What selective pressure made humans loose the ability to not choke on food? Chimpanzees cannot choke on food, since their ability to swallow relies on the epiglottis being closed.

The negative effects of gaining the ability to choke on food, would have to be countered by the positive effects of a descended larynx, and those effects would have to correlate with the point in human evolution when the larynx descended, rather than with potential benefits today (like, for example, speaking and vocalising and communicating. )

Did Australopithecus afarensis have a descended larynx?

From “Encyclopedia of Anthropology”

“The position of the larynx in the throat in primates appears to be related to the degree of basicranial flexion”

The basicranial flexion is a marker for the position of the foramen magnum, and in humans the base of the skull (where the spine attaches through the foramen magnum) is associated with a descended larynx, for the exact reason that there simply is not enough space to position the larynx close to the base with the spinal cord behind it.

In Australopithecus afarensis (A.L. 822–1), the base of the skull has rotated towards the anterior end, when compared to Chimpanzees and Gorillas, and the distance between the palate and the foramen magnum is shortened.

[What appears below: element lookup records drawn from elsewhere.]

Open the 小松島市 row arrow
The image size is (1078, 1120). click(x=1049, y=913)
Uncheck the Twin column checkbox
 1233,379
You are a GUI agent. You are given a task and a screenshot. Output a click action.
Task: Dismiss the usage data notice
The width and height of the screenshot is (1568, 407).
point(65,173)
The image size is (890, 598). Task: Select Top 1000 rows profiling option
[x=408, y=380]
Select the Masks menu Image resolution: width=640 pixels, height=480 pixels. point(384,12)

The main adaptation that is associated with a descended larynx in that link to Encyclopedia of Anthropology, that the distance between the palate and the spine is shortened, is therefore present in A. afarensis when compared to other great apes, tough in human it is increased by a lot.

Based on the position of the spinal cord relative to the palate, A. afarensis anatomy shows that it is in between humans and chimpanzees, and so it is possible that it had a descended larynx.

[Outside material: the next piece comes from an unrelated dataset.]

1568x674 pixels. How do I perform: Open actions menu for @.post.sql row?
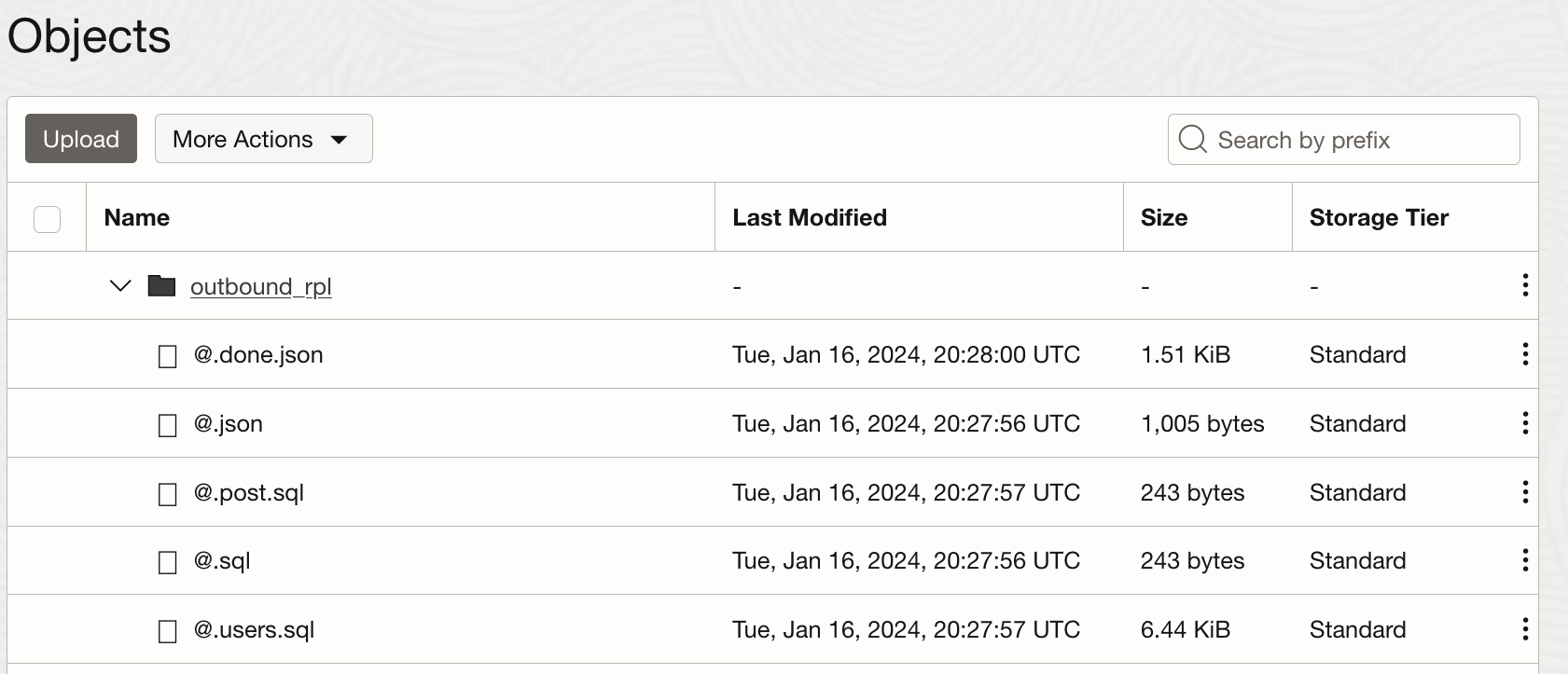[x=1525, y=491]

Besides acoustic resonance, what else could drive the descent of the larynx in humans?

In humans, the vocal tract is expanded because the larynx is descended. The pharyngeal acoustic chamber, where a typical length for the vocal tract is about 17–18 cm, gives a fundamental frequency of about 500 Hz and formant frequencies of 500, 1500 and 2500, which is in the range of observed vocalisation frequencies.

The descent of the larynx came at the cost of the gaining the ability to choke on food, and so the benefit of a descended larynx would have to appear at the time when it descended, which may pre-date speech.

The loss of air-sacs in humans, is an adaptation for using the vocal tract rather than the air-sacs for resonance and producing vocal sounds. The loss of air-sacs would be around the time speech appeared, and could pre-date (and co-opt) the descent of the larynx.

Within a semi-aquatic ape universe, an expanded pharynx would in Australopithecus precede later adaptations for speech (such as loss of the air sacs and a broaden acoustic repertoire), and the adaptations that are associated with speech would co-opt earlier adaptations.

Loss of air-sacs for acoustic resonance from an expanded pharyngeal chamber, building on earlier semi-aquatic adaptations

The air-sacs are resonance organs for vocalisation, that would have de-evolved as a pharyngeal acoustic chamber formed with the descent of the larynx.

In the semi-aquatic ape model, the larynx descended for inhaling large amounts of air while surfacing. In that universe, the loss of air-sacs would have been a later adaptation, as the expanded pharyngeal tract formed an acoustic resonance chamber.

Notes

The air-sacs in a 4–5 year old chimpanzee, published in Human Biology in 2013.